- WHAT IS EXPECTED -
Copy out the listing exactly.

- RECORDS SUPPLIED -

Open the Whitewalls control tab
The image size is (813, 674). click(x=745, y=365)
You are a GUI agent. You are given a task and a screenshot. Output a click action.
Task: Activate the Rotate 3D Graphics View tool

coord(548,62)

- RESPONSE -
Open the Whitewalls control tab
The image size is (813, 674). click(x=745, y=365)
You are a GUI agent. You are given a task and a screenshot. Output a click action.
Task: Activate the Rotate 3D Graphics View tool

coord(548,62)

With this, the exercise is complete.